As the fight versus opioid addiction continues in this nation, spreading awareness of an opioid antidote that is now available for reversing an overdose is critical. The treatment is easy to use, available as an injection in to the muscle or a spray in to the nose that can easily and ought to be carried by people that are taking opioids and by their family members. It’s called naloxone, and while a victim of an overdose most likely won’t have the ability to administer it, a bystander can, quickly restoring the victim’s ability to breathe within 2 to 5 minutes.

[See: 8 Things You Didn’t Know About Counseling.]

Ending Addiction

Recovery from both chronic pain and addiction can easily be achieved through a combination of behavioral therapies and effective medicines. Studies support the use of non-medicinal approaches including psychotherapy, exercise, biofeedback and complementary medicine such as yoga, meditation and acupuncture, to treat certain types of pain. In addition, non-opioid medications may likewise be useful and can easily include nonsteroidal anti-inflammatory drugs, anticonvulsants and certain antidepressants.
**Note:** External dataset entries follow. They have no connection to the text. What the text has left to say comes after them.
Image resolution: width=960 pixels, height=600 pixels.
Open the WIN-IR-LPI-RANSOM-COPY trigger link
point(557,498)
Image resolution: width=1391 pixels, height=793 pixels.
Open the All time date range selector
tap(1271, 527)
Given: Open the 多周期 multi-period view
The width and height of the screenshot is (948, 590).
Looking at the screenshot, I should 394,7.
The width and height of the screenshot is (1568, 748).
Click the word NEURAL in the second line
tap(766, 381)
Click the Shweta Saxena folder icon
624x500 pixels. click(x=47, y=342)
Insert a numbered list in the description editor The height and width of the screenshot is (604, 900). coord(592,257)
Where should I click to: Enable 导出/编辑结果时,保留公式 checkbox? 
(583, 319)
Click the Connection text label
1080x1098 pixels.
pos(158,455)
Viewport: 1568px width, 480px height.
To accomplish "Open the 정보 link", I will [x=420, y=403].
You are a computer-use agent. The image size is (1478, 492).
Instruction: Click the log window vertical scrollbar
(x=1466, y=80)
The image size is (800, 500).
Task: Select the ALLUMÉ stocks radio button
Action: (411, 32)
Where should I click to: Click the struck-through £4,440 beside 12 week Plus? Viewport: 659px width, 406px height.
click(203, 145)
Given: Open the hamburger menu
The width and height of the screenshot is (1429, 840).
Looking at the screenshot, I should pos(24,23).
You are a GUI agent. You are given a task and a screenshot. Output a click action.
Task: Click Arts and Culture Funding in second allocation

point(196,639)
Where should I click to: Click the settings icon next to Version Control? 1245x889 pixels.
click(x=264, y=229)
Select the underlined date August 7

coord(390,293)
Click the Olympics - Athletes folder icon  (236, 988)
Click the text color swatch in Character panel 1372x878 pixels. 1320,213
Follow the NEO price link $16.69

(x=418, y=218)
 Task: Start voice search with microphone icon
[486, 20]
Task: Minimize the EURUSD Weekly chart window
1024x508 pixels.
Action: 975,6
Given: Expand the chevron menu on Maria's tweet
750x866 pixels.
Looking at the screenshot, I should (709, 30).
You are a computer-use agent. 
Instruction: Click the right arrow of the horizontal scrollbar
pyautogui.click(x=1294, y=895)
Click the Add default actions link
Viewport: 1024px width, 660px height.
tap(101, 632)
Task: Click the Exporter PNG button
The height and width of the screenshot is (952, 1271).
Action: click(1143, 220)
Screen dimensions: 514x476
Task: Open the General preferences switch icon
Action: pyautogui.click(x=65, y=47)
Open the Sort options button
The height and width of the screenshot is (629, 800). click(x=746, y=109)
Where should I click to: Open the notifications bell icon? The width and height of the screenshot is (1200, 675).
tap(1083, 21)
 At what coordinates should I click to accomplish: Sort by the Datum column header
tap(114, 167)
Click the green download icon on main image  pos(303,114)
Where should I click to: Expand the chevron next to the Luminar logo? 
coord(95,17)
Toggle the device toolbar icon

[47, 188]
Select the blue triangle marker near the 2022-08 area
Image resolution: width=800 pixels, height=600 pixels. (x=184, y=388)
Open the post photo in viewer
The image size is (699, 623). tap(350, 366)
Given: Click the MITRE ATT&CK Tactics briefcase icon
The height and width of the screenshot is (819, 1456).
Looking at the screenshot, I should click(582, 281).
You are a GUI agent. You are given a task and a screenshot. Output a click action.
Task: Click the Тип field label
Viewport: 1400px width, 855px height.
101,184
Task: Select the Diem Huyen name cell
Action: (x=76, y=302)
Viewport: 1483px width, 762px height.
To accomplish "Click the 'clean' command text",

Addictive behavior can easily be recognized as a progressive loss of control over drug use, and can easily be reflected in behaviors such as “doctor shopping,” or seeking multiple prescriptions for opioids from different doctors, difficulty functioning in important life areas such as at job or in important relationships, and escalating use of opioids despite the devastating impacts, both physical and psychological. If you or a person you are close to is suffering from these signs and symptoms, seeking a prompt evaluation by an addiction treatment professional is a good place to start.

Addiction is not a simple problem along with a simple solution. My colleagues and I at UCLA Integrated Substance Abuse Programs are conducting ongoing research to much better understand and treat this devastating illness. several have actually tragically lost the fight, yet I have actually worked along with and heard powerful stories from those that not only survived, however have actually produced rewarding and meaningful lives in the aftermath of their battle along with this disease. It is true: Physicians have actually an essential role in ending the opioid overdose epidemic, by shifting their prescribing practices to stay clear of unnecessary and excessive use of opioids in pain management. just as true, however, is the fact that we can easily be empowered by all that we have actually learned about pain control, opioid abuse and addiction, and have actually the courage to face the pain along with alternative and safe methods of treatment, or recognize when a loved one needs help. There is assistance available, and it works.

Suzette Glasner-Edwards, Ph.D., is an associate professor at UCLA Department of Psychiatry and author of “The Addiction Recovery Skills Workbook.”